L'incident met en lumière ce qui va devenir un très gros problème pour les constructeurs automobiles dans les années à venir : la découverte et la correction de vulnérabilités logicielles ainsi que la sécurisation des nouvelles technologies intégrées aux voitures récentes. De plus en plus connectées, ces dernières possèdent des logiciels avec des millions de lignes de code. Les mieux équipés - comme Audi ou BMW  - offrent le Bluetooth, le WiFi et des connexions 4G/LTE, alors que des véhicules plus modestes peuvent être liés avec des smartphones et d'autres périphériques et acceptent même des applications tierces. Toutes fournissent désormais des points d'attaque potentiels pour les pirates. Et en octobre prochain, comme nous l'avait rappelé Olivier Pauzet, vice-président marketing chez Sierra Wireless qui fournit des cartes modem 4G/LTE aux équipementiers automobiles, une directive européenne impose l'installation dans les voitures d'un système de service connecté avec alerte d'urgence. En cas de collision, le système mettra automatiquement en relation le véhicule avec un conseiller et si le conducteur ou un passager ont besoin d'aide, ou ne peuvent pas répondre, des services de secours seront envoyés sur les lieux de l'accident.

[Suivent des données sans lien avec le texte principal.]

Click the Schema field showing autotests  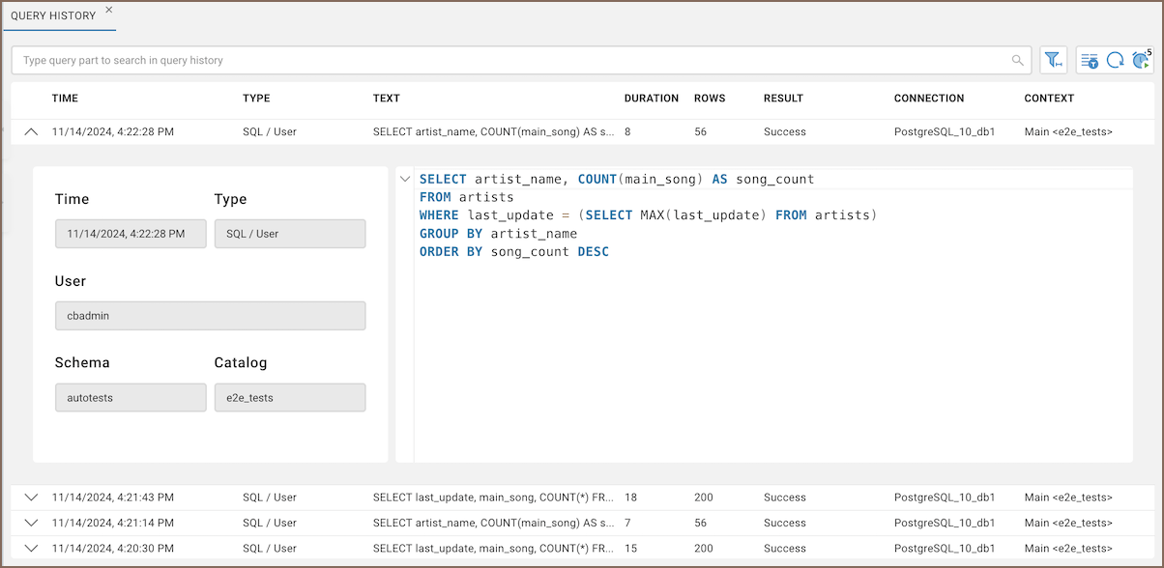131,398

Les constructeurs proposeront des services supplémentaires (navigation, trafic en temps réel, écoute de musique en ligne, recherche de restaurant...) en option ou en échange d'informations (trajet, nombre d'utilisateurs, entretien...) qui pourront être vendues à des partenaires pour des actions marketing géolocalisées. Une extension de garantie « gratuite » ou une réduction de la prime d'assurance pourrait également être conditionnée au partage de ces données pour surveiller la conduite du propriétaire et identifier les comportements soit disant atypiques. Il s'agit bien ici de faire sauter des clauses contractuelles grâce aux informations remontées par le service connecté. Mieux encore, en cas de traites impayées lors d'un achat ou d'un leasing, le véhicule pourrait être immobilisé avant d'être récupéré par le constructeur ou l'organisme de crédit.

Un problème qui va devenir inquiétant

« Si cette faille ne faisait qu'ouvrir les serrures, ce serait déjà inquiétant, mais elle pourrait également permettre d'envoyer des instructions pour bloquer les freins, ce qui aurait été catastrophique », a déclaré Joshua Corman, de l'association The Cavalry, qui travaille avec les constructeurs automobiles sur les questions de cybersécurité.

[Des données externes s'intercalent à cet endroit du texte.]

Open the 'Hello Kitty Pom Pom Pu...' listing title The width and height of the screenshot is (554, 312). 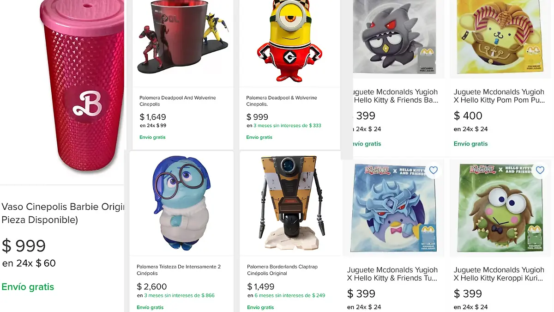tap(499, 96)
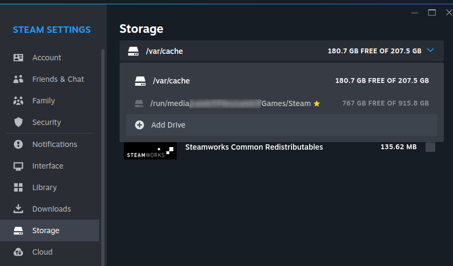Click the Library grid icon

[x=18, y=187]
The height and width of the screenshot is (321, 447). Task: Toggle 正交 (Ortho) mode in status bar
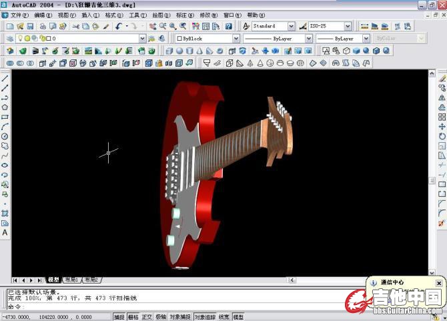[147, 317]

L'association, qui a lancé en 2013 les conférences Defcon et BSides, a récemment publié un framework avec des recommandations sur la sécurité informatique à destination des fabricants d'automobiles sur la façon de détecter, contenir, et répondre aux problèmes. The Cavalry invite les constructeurs automobiles à partager leurs documents de références avec les acteurs spécialisés dans la sécurité informatique. Certains chercheurs hésitent en effet à présenter les vulnérabilités découvertes dans les systèmes embarqués de peur d'être accusés de piratage et subir des poursuites, a déclaré M. Corman. Dans ce cas, un problème de sécurité potentiellement grave pourrait rester non corrigé pendant plusieurs années.